● **How to complete this task**
Filter the data below, keeping only lines that contain "Personal".

● **Information supplied**
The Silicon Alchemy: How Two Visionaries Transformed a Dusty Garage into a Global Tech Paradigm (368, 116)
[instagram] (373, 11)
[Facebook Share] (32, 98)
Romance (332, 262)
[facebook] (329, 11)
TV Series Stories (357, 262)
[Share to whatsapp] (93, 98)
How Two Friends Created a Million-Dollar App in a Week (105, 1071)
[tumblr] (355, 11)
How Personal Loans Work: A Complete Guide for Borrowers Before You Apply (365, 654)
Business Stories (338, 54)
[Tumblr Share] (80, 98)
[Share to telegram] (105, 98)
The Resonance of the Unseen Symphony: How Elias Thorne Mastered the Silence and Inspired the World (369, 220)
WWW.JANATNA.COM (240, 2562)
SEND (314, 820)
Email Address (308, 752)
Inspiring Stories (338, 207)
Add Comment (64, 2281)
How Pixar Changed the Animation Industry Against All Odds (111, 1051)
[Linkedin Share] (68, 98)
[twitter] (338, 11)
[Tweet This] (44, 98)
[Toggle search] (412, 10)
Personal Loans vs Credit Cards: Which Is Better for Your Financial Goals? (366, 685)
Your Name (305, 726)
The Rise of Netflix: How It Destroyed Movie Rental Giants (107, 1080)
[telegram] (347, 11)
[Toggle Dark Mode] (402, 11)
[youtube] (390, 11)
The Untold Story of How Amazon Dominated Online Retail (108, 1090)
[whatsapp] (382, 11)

● **Result for this task**
How Personal Loans Work: A Complete Guide for Borrowers Before You Apply (365, 654)
Personal Loans vs Credit Cards: Which Is Better for Your Financial Goals? (366, 685)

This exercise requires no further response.